Children with extreme short stature (height) and their families often experience significant
psychological stress related to concerns about adult height. In addition, short stature
often results in life-long emotional, social, and physical obstacles to the affected person.
Normal growth occurs in two phases. The first phase, known as childhood growth, occurs
below the age of 10. The second phase of growth, teen-age or adolescent growth, begins
between the ages of 10 and 15. In addition, puberty marks the time when the bone's growth
plates (epiphysis) begin to close, initiating the completion of linear growth (height).
Some children suffer from a condition called precocious puberty, meaning that puberty begins
at a younger age than normal. The development of medications known as synthetic LHRH
analogs have provided a method to delay puberty and treat these patients.
LHRHa (deslorelin) is a hormone created to act like naturally occurring LHRH. It been used
in patient's diagnosed with precocious (early onset) puberty. The drugs were able to
regress patient's clinical signs of puberty, decrease the levels of adult sex hormones
produced, and slow the rate of bone aging.

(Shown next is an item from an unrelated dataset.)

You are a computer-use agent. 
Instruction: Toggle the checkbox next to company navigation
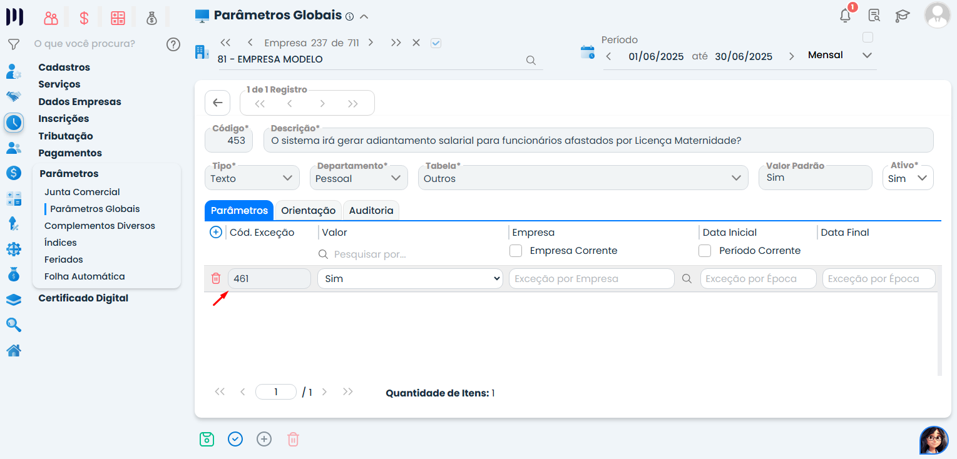pyautogui.click(x=436, y=43)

Children with extreme short stature and their families frequently experience significant
psychological stress related to concerns about adult height. Additionally, extreme short
stature often presents life-long emotional, social, and physical obstacles to the affected
individual. The onset of puberty in such patients presents a critical management problem
because puberty initiates the process of epiphyseal closure that terminates linear growth.
Until recently, there was no way to delay the onset of puberty in such patients. The
development of synthetic LHRH analogs, however, has provided such a method. Administration
of such analogs to children with precocious puberty caused a regression of their clinical
signs of puberty, a decrease in their gonadotropins and sex steroids, and a slowing of the
rate of bone age advancement.
We propose to treat pubertal children with extreme short stature with a long-acting analog
of luteinizing hormone-releasing hormone (D-Trp6-Pro9-NEt-LHRHa). The goal of LHRHa
treatment in these children is to halt the normal progression into puberty and thereby delay
epiphyseal fusion. We postulate that delay of puberty will prolong pre-pubertal growth
prior to the pubertal spurt and subsequent epiphyseal fusion, and thus will enhance ultimate
height. This study will test this hypothesis through a double-blind, randomized comparison
of the effect of LHRHa and placebo on final adult height. Patients will be treated with
LHRHa or placebo for 4 years, and will then be followed until they have completed puberty
and have stopped growing.
Patients with extreme short stature will qualify for inclusion under this protocol if they
meet the following criteria:
Age 9 through 15.99 years at the start of treatment.
Tanner II-V pubertal development.
Height at least 2.25 S.D. below the median for chronologic age at the time of pubertal
onset, or a predicted adult height at least 2.25 S.D. below median adult height.
The height criterion must be met before study entry, but not necessarily on the actual
date the patient starts to take the protocol injections because advancing puberty may
cause an increase in height velocity that temporarily increases height standard deviation
Unfused carpal and phalangeal epiphyses by bone age x-ray.